▶ _TASK REQUIREMENTS_:
a) Pull out the portion of the Colton Herta article that starts at "Red Bull was" and ends at "has been denied.", copying it word for word.
b) Answer these questions from the Colton Herta article:
(i) How many IndyCar races has Herta won?
(ii) Which driver would Herta have replaced at AlphaTauri?
(iii) How many points would have granted Herta the superlicence automatically?

--- READING PASSAGE Enclosed Below ---

Red Bull had interest in signing Colton Herta for F1 in 2023; The FIA won’t allow it
Colton Herta has won 7 Indycar races over his five year career. However, he’s still not adequate for F1, per a goofy licence system that’s extra difficult on American drivers.
Red Bull was interested in signing Herta to drive for their AlphaTauri team in 2023. The team noted that Herta would replace Pierre Gasly, if Herta could meet requirements.
This week, the team announced they have abandoned those efforts.
In order to race in F1, Harta needed the mandatory superlicence. 40 points would have granted him the licence automatically. However, results from Indycar only offered 32 of the 40 points.
Despite this, Red Bull requested an exemption from the FIA. That request has been denied.
Had Herta won the Indycar championship, he would have earned enough points. Options remained for Herta to race in several international winter series to obtain additional points. However, Red Bull had opted not to use that option due to risks.
Both the F2 and Indycar champion earn enough points to automatically claim a superlicence. Yet, from 2nd place down, less points are offered to Indycar drivers over the F2 standings. The FIA gives more weight to F2 competition.

--- End of Enclosed READING PASSAGE ---
--- DATA TO EXAMINE Enclosed Below ---

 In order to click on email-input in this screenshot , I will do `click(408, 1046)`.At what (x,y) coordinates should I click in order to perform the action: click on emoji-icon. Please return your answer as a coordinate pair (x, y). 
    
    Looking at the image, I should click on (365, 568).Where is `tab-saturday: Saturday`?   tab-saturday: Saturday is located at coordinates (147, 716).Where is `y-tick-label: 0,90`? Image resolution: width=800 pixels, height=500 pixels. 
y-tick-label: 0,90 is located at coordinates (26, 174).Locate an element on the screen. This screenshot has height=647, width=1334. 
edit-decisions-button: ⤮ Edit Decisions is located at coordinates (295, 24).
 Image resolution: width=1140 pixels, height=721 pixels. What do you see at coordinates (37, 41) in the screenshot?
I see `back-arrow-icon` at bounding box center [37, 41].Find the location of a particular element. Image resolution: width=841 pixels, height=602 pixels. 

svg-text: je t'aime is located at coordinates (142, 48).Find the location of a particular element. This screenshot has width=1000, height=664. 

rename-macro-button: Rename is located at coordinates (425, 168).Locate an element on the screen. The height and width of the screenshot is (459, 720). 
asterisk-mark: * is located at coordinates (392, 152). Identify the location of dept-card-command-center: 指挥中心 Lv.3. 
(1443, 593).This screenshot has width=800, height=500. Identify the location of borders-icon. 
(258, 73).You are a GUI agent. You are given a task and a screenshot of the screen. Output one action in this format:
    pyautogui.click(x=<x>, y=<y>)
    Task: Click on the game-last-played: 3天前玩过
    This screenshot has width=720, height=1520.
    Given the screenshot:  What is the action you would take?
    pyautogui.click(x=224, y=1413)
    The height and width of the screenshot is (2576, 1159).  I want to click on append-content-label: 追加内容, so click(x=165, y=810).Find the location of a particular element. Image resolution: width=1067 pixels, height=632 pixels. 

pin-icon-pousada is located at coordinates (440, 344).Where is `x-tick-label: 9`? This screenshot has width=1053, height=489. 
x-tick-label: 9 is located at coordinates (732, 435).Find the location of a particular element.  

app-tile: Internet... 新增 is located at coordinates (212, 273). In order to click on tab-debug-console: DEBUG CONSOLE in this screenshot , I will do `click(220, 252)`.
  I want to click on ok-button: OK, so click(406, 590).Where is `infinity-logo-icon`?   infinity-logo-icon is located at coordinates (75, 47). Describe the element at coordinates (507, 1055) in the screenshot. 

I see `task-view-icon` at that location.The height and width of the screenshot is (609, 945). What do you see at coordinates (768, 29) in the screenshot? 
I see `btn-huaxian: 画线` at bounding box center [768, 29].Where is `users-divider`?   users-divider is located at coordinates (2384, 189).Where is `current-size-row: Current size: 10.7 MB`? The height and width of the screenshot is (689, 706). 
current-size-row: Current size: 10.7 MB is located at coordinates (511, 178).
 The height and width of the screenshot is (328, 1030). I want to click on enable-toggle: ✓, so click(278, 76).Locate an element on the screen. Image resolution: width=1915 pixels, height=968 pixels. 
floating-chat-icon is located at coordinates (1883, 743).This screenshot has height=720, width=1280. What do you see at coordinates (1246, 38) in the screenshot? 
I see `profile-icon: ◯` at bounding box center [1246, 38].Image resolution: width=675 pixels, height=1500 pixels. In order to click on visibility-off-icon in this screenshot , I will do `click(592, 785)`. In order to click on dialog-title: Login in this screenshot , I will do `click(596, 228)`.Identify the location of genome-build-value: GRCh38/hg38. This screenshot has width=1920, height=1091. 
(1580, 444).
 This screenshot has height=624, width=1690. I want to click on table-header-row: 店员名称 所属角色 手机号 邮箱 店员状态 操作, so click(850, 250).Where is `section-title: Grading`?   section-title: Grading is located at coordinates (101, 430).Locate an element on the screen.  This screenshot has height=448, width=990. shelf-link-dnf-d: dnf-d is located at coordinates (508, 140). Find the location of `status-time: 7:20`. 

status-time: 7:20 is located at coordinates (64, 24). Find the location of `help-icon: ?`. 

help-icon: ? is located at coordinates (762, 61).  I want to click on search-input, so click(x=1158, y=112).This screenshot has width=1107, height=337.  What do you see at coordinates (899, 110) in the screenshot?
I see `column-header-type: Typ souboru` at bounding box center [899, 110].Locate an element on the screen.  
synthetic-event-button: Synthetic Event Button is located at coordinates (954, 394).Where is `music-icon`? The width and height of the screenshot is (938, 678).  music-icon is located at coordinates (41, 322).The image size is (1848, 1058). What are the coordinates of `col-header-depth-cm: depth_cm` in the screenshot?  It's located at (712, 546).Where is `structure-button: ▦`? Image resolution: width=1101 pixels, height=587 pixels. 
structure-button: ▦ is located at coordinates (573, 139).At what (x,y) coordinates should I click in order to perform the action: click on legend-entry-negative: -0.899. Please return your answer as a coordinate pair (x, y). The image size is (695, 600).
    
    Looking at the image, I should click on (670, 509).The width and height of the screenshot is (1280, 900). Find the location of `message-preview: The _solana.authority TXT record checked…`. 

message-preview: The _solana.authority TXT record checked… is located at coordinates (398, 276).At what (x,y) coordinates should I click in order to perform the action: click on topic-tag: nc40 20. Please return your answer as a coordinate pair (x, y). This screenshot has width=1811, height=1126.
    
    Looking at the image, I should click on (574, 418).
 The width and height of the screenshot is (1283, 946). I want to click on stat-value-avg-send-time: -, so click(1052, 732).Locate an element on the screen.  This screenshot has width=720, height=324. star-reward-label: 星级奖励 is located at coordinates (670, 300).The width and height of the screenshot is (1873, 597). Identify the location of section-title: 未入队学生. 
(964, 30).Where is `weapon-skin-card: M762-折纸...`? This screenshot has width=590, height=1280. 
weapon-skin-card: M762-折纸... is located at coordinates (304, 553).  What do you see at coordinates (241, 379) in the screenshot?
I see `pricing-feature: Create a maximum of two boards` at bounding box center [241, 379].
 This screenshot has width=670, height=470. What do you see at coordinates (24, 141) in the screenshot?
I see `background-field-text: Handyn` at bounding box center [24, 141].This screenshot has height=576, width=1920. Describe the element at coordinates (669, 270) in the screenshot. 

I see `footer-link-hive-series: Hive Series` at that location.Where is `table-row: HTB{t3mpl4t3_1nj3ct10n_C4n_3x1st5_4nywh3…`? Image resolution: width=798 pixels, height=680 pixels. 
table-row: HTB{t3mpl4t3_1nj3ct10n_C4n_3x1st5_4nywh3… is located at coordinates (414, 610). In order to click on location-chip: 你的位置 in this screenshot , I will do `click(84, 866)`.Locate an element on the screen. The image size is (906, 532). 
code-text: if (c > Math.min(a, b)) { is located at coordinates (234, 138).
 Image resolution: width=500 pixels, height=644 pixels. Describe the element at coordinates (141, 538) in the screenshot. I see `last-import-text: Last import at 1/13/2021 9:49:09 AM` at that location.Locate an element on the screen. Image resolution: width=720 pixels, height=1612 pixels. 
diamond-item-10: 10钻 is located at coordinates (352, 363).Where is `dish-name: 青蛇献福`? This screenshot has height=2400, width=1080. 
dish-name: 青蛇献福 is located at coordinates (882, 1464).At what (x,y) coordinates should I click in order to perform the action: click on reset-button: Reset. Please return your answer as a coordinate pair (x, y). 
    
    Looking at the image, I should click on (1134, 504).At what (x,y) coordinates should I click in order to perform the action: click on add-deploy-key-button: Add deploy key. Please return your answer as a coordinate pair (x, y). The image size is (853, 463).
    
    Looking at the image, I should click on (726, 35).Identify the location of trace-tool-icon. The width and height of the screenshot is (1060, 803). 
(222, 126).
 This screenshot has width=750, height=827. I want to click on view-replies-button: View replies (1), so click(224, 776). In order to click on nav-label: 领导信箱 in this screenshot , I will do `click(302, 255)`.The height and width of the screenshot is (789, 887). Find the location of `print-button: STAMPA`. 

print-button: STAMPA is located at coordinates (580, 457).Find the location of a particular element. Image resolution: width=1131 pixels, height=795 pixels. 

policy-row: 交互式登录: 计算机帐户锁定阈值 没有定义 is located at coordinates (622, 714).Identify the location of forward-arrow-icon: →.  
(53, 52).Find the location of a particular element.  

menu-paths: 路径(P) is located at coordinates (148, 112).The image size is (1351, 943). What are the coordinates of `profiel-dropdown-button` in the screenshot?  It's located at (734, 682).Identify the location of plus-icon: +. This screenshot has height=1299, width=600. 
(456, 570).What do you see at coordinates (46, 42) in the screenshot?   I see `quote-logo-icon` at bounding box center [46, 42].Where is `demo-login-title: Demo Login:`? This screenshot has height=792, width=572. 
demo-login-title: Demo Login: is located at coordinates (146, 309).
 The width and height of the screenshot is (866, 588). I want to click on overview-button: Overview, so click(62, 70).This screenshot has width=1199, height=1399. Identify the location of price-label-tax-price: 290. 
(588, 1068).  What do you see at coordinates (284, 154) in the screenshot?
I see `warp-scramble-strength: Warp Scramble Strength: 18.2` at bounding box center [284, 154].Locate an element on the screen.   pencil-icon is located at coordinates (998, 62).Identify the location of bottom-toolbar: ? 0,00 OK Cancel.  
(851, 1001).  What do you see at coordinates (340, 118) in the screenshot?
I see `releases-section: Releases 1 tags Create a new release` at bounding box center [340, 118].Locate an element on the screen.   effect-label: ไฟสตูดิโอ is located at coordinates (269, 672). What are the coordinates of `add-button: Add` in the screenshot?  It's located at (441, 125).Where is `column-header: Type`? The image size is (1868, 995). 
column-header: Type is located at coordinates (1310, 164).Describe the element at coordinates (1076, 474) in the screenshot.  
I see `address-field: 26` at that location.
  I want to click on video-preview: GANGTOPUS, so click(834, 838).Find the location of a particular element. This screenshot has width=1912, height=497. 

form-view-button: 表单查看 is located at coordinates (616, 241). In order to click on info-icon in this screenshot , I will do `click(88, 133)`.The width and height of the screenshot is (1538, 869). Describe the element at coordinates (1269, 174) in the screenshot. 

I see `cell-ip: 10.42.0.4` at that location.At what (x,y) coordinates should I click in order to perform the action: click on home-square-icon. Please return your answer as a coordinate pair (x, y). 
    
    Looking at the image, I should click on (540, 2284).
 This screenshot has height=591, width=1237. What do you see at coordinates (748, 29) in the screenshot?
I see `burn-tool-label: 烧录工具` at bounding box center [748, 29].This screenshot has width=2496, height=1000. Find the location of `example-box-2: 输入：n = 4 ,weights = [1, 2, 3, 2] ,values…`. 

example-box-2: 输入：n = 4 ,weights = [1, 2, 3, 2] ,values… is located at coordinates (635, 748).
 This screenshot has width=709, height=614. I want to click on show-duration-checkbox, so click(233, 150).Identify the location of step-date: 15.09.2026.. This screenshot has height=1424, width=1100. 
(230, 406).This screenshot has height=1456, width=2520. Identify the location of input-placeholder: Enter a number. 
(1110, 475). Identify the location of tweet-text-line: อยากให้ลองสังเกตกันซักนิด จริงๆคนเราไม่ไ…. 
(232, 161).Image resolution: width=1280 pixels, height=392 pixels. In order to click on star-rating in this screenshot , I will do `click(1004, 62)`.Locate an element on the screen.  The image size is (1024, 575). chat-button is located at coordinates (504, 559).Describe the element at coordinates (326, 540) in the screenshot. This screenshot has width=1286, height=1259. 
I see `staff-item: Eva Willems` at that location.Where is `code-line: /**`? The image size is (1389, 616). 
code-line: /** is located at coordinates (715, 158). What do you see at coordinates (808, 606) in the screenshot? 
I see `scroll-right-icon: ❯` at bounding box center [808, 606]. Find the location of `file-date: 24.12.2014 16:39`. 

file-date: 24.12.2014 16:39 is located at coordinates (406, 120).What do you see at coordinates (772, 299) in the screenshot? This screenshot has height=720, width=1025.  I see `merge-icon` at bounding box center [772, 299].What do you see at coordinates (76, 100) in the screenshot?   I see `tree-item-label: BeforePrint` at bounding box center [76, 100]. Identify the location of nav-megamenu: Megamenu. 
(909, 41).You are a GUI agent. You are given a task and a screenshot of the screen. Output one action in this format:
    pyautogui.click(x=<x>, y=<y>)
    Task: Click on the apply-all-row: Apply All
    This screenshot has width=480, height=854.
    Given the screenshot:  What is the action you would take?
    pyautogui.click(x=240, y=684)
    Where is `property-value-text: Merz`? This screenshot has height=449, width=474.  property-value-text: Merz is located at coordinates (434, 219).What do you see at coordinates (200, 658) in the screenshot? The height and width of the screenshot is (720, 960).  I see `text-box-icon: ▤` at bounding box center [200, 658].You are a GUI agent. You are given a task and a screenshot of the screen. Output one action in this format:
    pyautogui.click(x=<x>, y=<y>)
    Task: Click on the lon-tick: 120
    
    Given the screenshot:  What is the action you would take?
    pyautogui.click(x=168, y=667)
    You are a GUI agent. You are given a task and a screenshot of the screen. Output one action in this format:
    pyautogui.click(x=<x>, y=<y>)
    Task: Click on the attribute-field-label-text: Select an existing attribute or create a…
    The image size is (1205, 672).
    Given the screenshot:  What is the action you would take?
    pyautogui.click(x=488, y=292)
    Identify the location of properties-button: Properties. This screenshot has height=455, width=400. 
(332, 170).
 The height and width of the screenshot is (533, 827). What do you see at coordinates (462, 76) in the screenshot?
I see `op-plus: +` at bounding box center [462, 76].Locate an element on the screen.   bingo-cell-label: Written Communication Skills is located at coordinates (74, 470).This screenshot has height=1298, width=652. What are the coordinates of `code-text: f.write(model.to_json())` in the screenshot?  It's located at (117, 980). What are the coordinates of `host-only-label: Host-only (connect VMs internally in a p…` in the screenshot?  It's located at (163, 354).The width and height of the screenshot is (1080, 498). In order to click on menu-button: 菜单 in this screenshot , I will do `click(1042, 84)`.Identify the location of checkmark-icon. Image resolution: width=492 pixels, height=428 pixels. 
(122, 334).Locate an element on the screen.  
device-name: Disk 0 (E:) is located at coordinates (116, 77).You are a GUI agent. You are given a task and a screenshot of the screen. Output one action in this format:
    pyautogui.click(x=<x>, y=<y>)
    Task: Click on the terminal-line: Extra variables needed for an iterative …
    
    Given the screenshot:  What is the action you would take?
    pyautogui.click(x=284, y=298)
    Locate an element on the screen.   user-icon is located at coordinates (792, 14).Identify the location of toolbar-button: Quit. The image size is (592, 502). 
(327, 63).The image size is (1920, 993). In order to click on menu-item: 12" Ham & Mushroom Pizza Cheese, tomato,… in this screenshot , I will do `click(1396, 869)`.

--- End of Enclosed DATA TO EXAMINE ---

▶ _RESPONSES BY ITEM NUMBER_:
a)
Red Bull was interested in signing Herta to drive for their AlphaTauri team in 2023. The team noted that Herta would replace Pierre Gasly, if Herta could meet requirements.
This week, the team announced they have abandoned those efforts.
In order to race in F1, Harta needed the mandatory superlicence. 40 points would have granted him the licence automatically. However, results from Indycar only offered 32 of the 40 points.
Despite this, Red Bull requested an exemption from the FIA. That request has been denied.

b)
(i) 7
(ii) Pierre Gasly
(iii) 40